It's easy to register the connector, there is a sample connector config already present in the repo. Execute the below curl
and we would see the connector registered
curl -X POST --location "http://localhost:8083/connectors" -H "Content-Type: application/json" -H "Accept: application/json" -d @connector.json
{
"config": {
"connector.class": "io.debezium.connector.postgresql.PostgresConnector",
"database.dbname": "movies_db",
"database.history.kafka.bootstrap.servers": "kafka:9092",
"database.history.kafka.topic": "schema-changes.movies",
"database.hostname": "postgres",
"database.password": "postgres",
"database.port": "5432",
"database.server.name": "postgres",
"database.user": "postgres",
"name": "movies-db-connector",
"plugin.name": "pgoutput",
"table.include.list": "public.movies",
"tasks.max": "1",
"topic.creation.default.cleanup.policy": "delete",
"topic.creation.default.partitions": "1",
"topic.creation.default.replication.factor": "1",
"topic.creation.default.retention.ms": "604800000",
"topic.creation.enable": "true",
"topic.prefix": "postgres"
},
"name": "movies-db-connector",
"tasks": [],
"type": "source"
}
List Kafka Topics
If there was no issue running the above steps we could confirm that our connector is working fine by checking if the topic is created for movies
table by the connector.
❯ kafka-topics --bootstrap-server localhost:9092 --list
__consumer_offsets
_schemas
connect_configs
connect_offsets
connect_statuses
postgres.public.movies
As you could see from the above command we have postgres.public.movies
a topic created by debezium.
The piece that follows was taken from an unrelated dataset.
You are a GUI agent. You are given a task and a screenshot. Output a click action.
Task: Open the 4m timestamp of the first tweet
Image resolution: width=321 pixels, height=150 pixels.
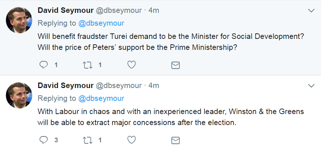(x=154, y=10)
The topic name pattern is of a type topic_prefix_config.schema.table
so the prefix is what we configured and the other part is fetched by the debezium from the database schema
Reading the data
Now we know that the topic is created next we would check the data available on the topic.
There would be data present in the topic because when the connector starts it takes an initial snapshot of the database table. This is a default config named snapshot.mode
which we didn't configure but is set to initial
which means that the connector will do a snapshot on the initial run when it doesn't find the last known offset from the transaction log available for the database server, to understand more about this configuration and others read more here.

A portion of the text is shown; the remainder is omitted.